Sensors & Transducers


Torque sensor with separate head probes deep into machinery

February 2022 Sensors & Transducers

Sensor Technology has extended its new range of torque sensors with a model that has the sensing head and electronics in separate housings. This has two advantages: the sensing head can fit into very confined spaces and the electronics can be located in a position where they are protected from physical damage, dust, dirt, moisture, electromagnetic forces, etc.


Sensor Technology’s new TorqSense SGR530/540 series has separate sensing head and electronics housing.
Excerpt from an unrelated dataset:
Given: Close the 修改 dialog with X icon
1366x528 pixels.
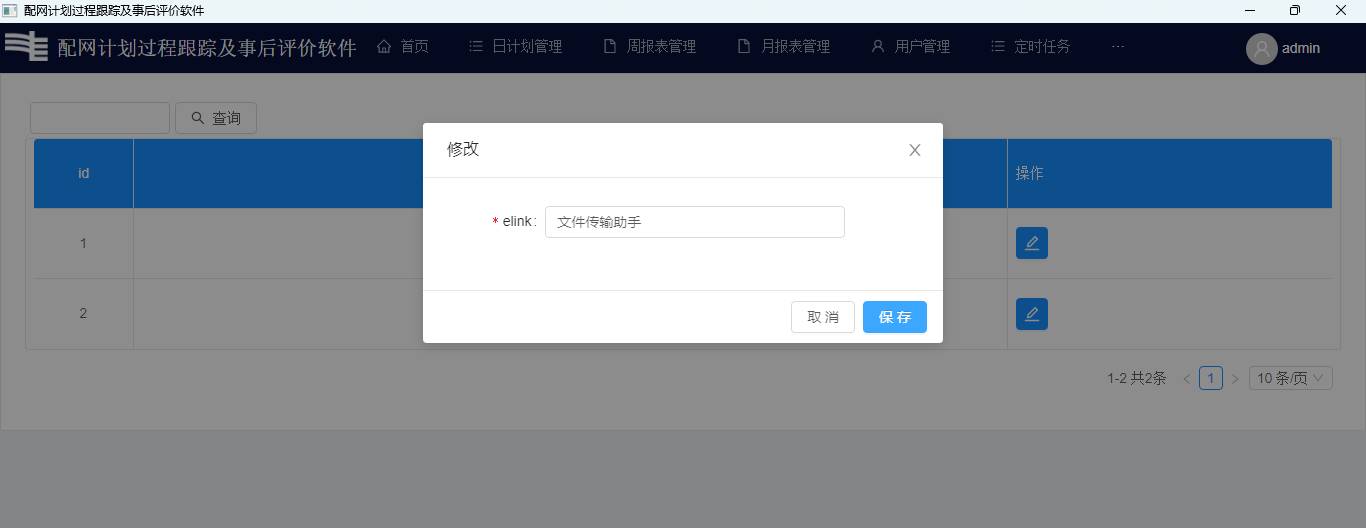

The new TorqSense SGR530/540 series operates on the same principle as all the other SGR510/520 units, namely a full four element strain gauge bridge. This uses four individual stain gauges affixed to the drive shaft; each measures the deflection of the shaft in a different direction as it rotates under load. The electronics collects readings from all four gauges and calculates the torque value.

Sensor Technology launched the TorqSense SGR510/520 range in 2020 as the successor to its RWT range which worked on surface acoustic wave (SAW) measurement and detection. It has specialised in real-time torque measurement for over 40 years and pioneered the development of wireless technologies that use radio frequency pickups rather than hard-wired solutions involving delicate and unreliable slip rings.

Initially launched in sizes up to 500 Nm, interest in the SGR sensors was so high that the introduction of larger sizes up to 13 000 Nm was brought forward 6-12 months to December 2020.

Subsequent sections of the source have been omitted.